Ray Rangkuti: Kampanye Hitam Lebih Banyak Fitnah dan Provokatif

Kamis, 5 Juni 2014 14:08 WIB
Image Print
Direktur Lingkar Madani untuk Indonesia (LIMA), Ray Rangkuti. (FOTO ANTARA/Yudhi Mahatma)


"Saya sangat kecewa, isu yang berkembang dan banyak menjejali ruang publik menjelang pemilihan presiden ini, adalah isu yang berbau fitnah dan kampanye jahat," kata Ray Rangkuti, di Jakarta, Kamis.

Seharusnya, kata Ray, ruang publik jelang Pilpres 2014 diisi dan dipenuhi oleh adu argumen tentang ide, gagasan serta konsep bagaimana wajah Indonesia lima tahun mendatang.

"Udara politik yang sekarang dihirup publik disesaki oleh isu-isu SARA yang hampir seluruhnya bersifat fitnah. Nafas politik pun terasa sesak. Ini jelas sangat merusak demokrasi. Saya heran dan kecewa, sudah sekian lama kita berdemokrasi sejak pasca reformasi, justru sekarang seperti mundur ke belakang," kata dia.

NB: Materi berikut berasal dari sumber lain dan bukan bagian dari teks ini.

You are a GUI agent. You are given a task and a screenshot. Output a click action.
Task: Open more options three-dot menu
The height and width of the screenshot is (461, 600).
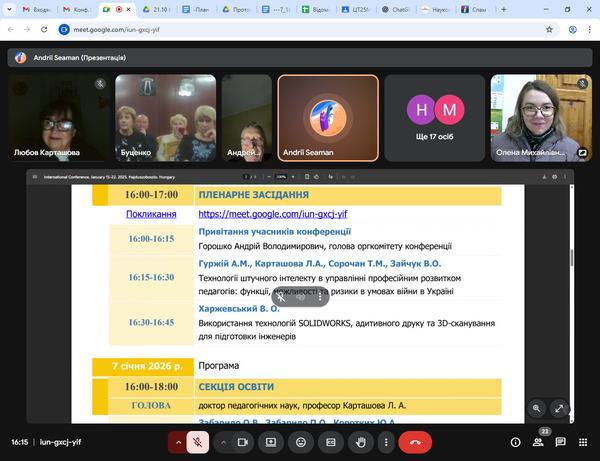387,442
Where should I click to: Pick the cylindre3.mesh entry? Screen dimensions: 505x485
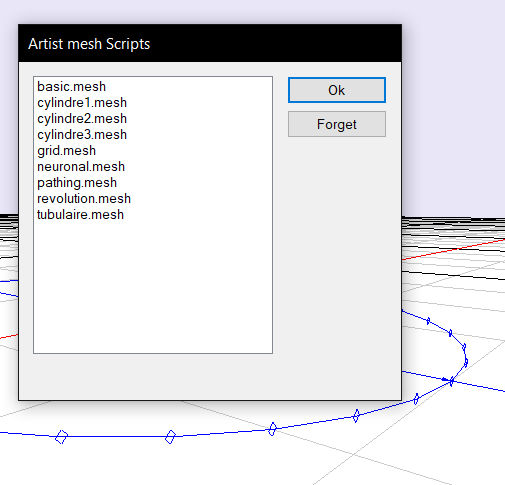(x=82, y=135)
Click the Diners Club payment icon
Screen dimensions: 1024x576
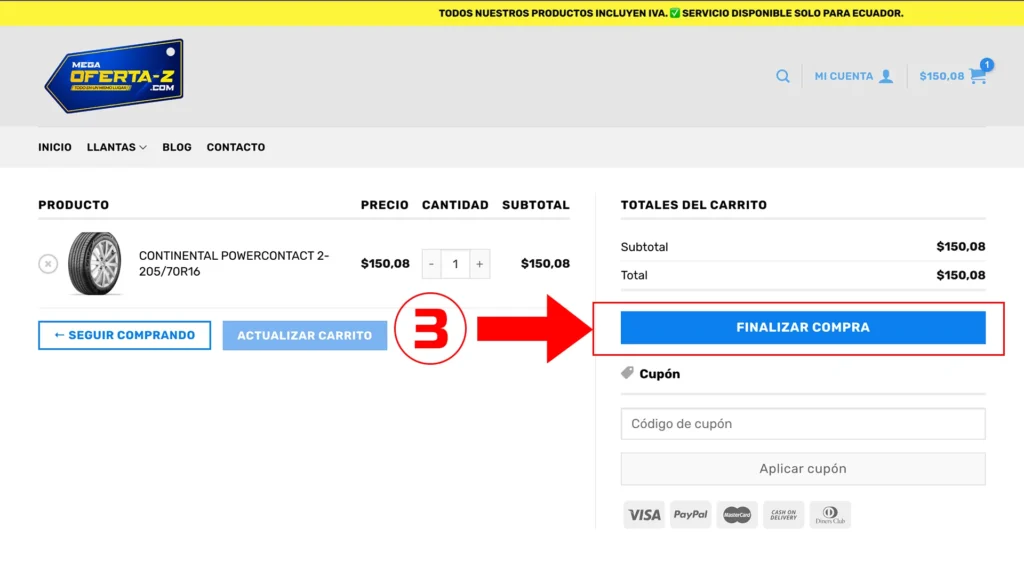(830, 514)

Terlebih lagi, kata Ray, lembaga pengawas tak berdaya sama sekali. Bahkan, sambungnya, terkesan membiarkannya sehingga masyarakat dijejali dengan isu fitnah, provokasi.

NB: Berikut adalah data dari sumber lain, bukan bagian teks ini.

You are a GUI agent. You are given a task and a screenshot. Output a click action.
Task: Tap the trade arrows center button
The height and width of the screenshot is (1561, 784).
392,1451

Manajer Koordinator Jaringan Pendidikan Pemilih untuk Rakyat (JPPR), Sunanto, menyorot tentang kasus beredarnya Tabloid Obor Rakyat yang banyak menyudutkan capres Joko Widodo atau Jokowi. Menurut dia, apa yang dimuat dalam tabloid Obor itu, sudah merupakan bentuk kampanye hitam.

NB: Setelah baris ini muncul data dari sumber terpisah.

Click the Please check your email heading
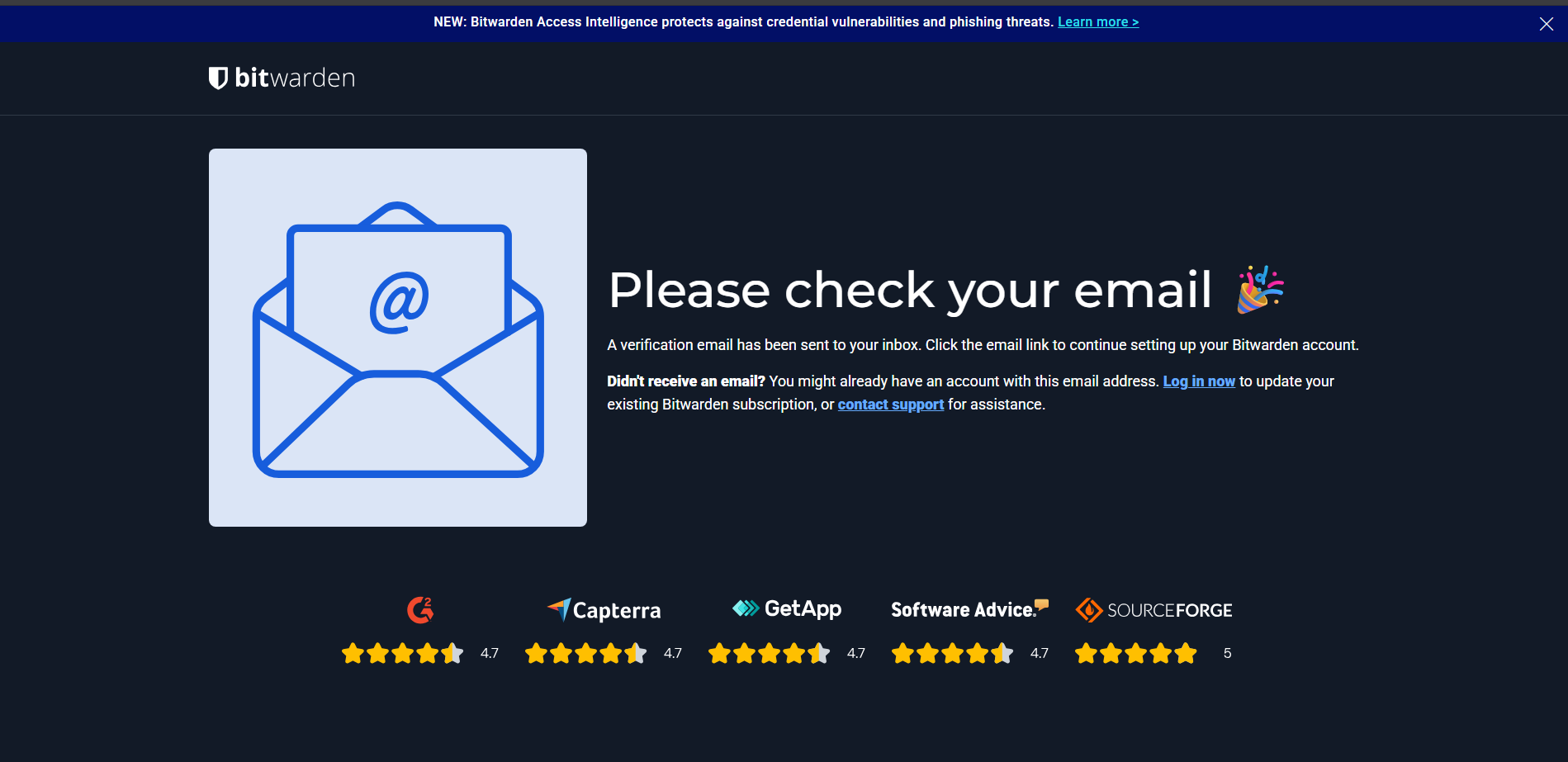1568x762 pixels. (x=910, y=291)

"Beredarnya tabloid Obor Rakyat itu sudah merupakan black campaign yang tidak bisa ditolerir. Bawaslu dan Kepolisian harus segera mengusut karena sudah masuk unsur pidana," kata Sunanto.

Wakil Sekretaris Jenderal Komite Independen Pemantau Pemilu (KIPP), Jojo Rohi mengatakan, maraknya praktek kampanye hitam dengan berbasis fitnah, hanya membuat demokrasi di tanah Air menjadi buruk dan hal itu sebuah kekonyolan politik.

"Saya heran, kampanye berbau SARA dipakai sebagai senjata yang jelas-jelas mengkhianati nilai-nilai demokrasi serta mengkhianati Kebhinekaan yang selama ini dijaga oleh semua masyarakat Indonesia," kata Jojo.